Mr. Speaker, as far as those who are supportive of the bill, Canadian workers are supportive. I need no other validators besides Canadian workers. Those working and those who are unemployed have said to me for the past 20 years in which I have been an EI advocate in different venues that this is what they want to see happen. I have not met a laid off worker yet who has not said, “My severance shouldn't be touched”.
As far as the costing, it is simply a delaying tactic. Severance delays unemployment insurance. People can still collect the same amount of employment insurance at the end. If they are so unfortunate as to be unemployed that length of time, they simply eat up their severance and their entitlement to EI.

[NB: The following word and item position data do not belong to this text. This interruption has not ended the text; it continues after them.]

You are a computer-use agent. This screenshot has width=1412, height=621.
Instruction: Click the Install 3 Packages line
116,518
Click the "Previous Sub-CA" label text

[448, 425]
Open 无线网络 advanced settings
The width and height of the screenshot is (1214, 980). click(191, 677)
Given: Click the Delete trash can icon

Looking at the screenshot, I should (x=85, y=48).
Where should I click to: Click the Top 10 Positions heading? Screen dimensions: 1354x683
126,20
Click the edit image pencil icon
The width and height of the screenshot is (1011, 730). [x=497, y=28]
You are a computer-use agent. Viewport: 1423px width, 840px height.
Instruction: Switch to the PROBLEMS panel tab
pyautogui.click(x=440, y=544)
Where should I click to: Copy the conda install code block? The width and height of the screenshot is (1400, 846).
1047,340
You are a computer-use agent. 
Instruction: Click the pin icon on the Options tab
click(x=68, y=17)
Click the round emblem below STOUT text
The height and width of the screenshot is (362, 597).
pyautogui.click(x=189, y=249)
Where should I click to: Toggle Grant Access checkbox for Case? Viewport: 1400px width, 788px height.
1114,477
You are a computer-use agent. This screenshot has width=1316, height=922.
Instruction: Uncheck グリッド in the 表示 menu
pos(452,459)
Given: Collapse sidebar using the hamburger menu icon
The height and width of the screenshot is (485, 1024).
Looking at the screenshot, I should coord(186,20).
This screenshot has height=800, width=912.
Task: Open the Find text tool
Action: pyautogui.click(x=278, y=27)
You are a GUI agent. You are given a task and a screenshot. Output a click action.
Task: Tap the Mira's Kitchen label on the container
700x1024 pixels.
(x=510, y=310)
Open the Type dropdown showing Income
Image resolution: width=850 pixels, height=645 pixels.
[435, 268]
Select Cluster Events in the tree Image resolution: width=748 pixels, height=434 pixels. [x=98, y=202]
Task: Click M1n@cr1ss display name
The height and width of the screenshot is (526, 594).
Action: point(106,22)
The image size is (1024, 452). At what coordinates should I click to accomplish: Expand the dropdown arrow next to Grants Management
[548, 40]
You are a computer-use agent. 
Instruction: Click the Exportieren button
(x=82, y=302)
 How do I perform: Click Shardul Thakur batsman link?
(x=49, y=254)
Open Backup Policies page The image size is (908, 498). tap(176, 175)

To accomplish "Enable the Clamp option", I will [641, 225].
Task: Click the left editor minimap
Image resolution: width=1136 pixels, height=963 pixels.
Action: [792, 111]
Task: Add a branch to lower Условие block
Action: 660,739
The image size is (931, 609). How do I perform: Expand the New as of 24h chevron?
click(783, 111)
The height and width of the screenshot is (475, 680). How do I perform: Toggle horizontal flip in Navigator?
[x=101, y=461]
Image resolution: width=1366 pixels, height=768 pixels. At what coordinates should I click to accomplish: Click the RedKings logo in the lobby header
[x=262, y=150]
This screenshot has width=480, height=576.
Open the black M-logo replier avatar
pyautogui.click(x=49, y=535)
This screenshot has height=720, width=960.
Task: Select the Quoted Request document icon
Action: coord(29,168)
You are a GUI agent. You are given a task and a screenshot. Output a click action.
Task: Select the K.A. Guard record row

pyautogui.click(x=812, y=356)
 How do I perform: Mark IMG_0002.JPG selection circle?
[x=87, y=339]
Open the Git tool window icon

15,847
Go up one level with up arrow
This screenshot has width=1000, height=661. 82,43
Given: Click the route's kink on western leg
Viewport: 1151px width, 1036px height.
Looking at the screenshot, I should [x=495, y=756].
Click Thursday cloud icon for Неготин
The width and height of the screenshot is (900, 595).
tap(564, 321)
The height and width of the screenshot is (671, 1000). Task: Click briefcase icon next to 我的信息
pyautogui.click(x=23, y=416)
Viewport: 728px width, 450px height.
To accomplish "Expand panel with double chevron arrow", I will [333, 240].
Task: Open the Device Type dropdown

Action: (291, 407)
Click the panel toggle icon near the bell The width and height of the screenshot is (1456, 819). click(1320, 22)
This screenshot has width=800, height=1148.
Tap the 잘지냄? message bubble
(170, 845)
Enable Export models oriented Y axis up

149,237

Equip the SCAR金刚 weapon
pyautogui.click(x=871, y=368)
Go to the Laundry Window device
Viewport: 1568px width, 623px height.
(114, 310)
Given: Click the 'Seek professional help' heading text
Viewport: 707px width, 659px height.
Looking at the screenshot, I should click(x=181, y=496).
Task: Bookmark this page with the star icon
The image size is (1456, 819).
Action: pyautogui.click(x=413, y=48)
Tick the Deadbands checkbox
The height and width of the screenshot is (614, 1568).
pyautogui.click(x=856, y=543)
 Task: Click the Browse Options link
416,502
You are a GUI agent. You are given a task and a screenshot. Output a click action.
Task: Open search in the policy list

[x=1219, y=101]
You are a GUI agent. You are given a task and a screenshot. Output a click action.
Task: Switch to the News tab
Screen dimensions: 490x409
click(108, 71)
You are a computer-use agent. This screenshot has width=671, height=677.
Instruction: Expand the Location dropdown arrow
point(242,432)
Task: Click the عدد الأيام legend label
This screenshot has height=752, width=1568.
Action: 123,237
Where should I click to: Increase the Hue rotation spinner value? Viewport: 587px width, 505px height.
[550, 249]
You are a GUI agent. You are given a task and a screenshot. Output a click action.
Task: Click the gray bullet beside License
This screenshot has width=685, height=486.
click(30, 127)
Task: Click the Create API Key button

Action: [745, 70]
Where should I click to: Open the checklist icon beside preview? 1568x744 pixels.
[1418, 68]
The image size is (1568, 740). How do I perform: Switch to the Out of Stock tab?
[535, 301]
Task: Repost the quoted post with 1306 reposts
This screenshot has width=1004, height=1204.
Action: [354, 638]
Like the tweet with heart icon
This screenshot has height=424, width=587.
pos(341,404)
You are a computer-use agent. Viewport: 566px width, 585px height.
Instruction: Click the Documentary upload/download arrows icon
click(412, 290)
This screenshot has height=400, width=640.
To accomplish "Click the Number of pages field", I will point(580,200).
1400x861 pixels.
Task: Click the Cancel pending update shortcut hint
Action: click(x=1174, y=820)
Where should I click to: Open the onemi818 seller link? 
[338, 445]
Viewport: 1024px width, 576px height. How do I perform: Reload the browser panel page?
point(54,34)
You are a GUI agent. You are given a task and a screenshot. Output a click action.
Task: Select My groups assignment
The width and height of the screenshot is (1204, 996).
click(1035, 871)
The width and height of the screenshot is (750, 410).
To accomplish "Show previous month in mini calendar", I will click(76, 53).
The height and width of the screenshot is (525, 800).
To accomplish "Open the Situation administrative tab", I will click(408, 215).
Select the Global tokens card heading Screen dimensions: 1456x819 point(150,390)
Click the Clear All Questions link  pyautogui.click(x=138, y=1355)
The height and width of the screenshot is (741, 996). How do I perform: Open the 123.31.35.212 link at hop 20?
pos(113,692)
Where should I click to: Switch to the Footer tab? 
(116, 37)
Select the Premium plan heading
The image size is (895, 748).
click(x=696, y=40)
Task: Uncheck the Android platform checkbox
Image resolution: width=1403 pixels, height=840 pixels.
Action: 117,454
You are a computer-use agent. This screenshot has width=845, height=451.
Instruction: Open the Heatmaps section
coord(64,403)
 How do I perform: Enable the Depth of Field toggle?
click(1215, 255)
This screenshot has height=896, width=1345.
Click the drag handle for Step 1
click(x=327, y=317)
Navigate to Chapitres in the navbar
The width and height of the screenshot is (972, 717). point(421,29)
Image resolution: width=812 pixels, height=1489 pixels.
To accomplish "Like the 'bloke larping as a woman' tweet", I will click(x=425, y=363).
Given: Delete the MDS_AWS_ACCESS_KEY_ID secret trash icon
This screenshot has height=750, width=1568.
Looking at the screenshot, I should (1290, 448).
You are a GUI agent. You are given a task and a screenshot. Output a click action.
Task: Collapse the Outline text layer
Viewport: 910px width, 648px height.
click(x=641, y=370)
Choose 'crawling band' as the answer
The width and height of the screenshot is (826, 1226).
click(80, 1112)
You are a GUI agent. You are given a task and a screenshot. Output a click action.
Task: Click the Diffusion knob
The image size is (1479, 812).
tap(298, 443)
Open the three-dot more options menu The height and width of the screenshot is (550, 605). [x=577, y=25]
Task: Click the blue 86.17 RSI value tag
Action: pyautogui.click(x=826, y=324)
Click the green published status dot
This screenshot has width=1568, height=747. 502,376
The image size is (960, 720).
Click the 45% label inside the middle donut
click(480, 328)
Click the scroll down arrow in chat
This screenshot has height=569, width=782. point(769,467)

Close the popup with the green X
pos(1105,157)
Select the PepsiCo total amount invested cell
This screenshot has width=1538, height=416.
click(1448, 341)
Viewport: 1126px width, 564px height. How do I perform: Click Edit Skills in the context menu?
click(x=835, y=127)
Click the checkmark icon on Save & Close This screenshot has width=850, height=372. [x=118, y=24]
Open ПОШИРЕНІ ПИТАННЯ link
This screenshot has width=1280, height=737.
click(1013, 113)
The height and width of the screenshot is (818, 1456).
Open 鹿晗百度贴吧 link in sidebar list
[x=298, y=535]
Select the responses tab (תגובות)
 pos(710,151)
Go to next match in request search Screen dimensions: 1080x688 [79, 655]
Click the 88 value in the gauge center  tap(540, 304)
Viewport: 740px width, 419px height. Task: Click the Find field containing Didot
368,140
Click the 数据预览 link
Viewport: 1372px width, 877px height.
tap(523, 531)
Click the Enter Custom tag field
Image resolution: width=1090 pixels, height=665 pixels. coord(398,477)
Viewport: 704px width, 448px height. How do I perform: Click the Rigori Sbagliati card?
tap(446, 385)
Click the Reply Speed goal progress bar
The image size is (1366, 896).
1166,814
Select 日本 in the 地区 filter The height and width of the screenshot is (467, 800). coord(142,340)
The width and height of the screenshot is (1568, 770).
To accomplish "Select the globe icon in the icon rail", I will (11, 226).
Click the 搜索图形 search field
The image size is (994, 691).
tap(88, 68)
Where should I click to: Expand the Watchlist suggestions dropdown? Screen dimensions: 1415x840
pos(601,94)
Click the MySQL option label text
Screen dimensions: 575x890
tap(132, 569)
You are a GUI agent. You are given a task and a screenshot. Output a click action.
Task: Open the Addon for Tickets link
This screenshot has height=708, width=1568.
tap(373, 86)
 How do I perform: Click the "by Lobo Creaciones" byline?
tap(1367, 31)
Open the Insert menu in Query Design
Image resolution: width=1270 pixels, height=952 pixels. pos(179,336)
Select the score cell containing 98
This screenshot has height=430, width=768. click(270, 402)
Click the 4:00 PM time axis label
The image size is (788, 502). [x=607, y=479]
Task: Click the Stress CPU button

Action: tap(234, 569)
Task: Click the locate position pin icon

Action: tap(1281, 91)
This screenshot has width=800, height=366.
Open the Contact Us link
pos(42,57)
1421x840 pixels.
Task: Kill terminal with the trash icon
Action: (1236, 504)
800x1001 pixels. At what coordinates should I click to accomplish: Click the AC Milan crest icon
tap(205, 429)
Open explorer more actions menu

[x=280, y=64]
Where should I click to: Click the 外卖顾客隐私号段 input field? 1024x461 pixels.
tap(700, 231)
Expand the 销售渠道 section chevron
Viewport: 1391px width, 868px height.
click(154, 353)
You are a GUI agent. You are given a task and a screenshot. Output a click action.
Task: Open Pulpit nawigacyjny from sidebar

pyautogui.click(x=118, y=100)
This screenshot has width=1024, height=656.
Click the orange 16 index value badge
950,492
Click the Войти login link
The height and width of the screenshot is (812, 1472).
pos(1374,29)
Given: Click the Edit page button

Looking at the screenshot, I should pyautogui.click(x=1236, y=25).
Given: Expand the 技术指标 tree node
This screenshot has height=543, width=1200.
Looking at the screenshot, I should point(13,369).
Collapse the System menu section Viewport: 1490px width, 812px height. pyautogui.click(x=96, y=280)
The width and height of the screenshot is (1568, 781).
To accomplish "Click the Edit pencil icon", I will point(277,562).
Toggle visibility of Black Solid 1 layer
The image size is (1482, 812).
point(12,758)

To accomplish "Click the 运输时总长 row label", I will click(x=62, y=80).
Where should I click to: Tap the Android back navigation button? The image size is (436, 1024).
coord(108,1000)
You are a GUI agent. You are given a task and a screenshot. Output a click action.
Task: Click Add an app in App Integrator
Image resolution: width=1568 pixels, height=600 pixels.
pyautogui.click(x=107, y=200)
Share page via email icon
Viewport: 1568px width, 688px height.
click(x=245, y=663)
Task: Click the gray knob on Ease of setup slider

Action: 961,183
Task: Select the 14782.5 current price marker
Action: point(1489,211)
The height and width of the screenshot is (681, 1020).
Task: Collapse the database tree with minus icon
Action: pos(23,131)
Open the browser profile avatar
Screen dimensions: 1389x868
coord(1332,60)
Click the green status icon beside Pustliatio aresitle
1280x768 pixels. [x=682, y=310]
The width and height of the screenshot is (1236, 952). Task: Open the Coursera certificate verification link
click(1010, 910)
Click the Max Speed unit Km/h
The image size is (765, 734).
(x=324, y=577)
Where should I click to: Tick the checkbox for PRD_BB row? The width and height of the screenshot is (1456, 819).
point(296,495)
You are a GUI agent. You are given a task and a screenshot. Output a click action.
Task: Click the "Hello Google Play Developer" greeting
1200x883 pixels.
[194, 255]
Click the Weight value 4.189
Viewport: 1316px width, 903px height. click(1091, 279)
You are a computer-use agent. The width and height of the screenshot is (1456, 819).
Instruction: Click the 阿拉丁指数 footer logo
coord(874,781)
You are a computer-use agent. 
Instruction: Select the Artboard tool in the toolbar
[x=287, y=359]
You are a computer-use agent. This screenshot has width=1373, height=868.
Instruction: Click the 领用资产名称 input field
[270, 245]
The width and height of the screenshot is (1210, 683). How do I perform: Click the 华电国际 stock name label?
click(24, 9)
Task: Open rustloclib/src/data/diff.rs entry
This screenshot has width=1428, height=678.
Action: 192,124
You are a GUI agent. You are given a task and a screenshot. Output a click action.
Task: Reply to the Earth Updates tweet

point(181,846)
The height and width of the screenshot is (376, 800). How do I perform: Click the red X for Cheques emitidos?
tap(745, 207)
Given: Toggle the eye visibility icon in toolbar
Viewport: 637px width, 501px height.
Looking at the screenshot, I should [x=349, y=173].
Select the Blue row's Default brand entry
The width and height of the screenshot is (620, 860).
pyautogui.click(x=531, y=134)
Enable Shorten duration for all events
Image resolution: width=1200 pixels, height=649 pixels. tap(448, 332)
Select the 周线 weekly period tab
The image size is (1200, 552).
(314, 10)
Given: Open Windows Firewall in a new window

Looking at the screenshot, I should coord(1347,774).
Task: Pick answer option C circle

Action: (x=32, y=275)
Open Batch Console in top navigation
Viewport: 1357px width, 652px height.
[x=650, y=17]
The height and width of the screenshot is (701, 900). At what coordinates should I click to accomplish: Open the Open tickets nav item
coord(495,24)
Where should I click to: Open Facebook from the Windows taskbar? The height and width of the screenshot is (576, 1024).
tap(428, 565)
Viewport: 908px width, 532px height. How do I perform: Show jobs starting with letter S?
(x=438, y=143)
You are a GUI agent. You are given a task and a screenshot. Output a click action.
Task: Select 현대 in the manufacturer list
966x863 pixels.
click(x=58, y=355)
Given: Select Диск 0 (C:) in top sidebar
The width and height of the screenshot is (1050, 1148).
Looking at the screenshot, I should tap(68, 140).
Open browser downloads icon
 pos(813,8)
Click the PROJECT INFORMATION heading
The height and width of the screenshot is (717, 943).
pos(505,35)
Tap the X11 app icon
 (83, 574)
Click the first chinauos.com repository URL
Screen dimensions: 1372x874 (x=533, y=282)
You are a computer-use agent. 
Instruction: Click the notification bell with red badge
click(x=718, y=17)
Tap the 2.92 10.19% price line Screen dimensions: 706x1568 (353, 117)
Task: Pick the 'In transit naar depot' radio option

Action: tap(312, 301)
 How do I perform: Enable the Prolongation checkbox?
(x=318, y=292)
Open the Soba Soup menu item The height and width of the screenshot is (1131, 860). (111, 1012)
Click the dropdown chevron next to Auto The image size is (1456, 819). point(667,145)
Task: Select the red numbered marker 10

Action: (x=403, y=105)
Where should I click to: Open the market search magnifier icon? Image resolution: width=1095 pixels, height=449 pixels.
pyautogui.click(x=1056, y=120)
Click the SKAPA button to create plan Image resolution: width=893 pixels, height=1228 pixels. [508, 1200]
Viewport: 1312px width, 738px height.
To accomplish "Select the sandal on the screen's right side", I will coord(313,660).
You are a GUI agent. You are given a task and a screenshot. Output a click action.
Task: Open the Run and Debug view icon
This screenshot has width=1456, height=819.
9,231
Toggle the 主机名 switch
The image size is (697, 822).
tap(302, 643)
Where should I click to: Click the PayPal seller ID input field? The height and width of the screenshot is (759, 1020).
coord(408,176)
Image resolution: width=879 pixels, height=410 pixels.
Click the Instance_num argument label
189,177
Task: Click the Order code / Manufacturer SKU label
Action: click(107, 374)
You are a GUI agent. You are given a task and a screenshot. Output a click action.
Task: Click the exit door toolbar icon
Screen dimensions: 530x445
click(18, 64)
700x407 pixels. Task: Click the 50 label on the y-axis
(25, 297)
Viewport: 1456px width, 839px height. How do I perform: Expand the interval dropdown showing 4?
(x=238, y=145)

There is no cost to the EI system per se because of severance pay. What it does do is it lets people keep their house. It perhaps lets people keep their youngsters who may be involved in recreational or cultural activities in those activities for perhaps an extra month or two. It keeps people out of abject poverty hopefully until they can get a job. That is what keeping their severances does, at no cost to the EI fund. They will qualify for EI anyway and they will collect those numbers of weeks. The old argument was, if people received EI from day one, and had eight weeks worth of severance, we could take that out of the fund by that eight weeks.
In this day and age that is not the case. We all know that. The workers are entitled to it. They ought to be able to keep it. Hopefully the House will pass the bill.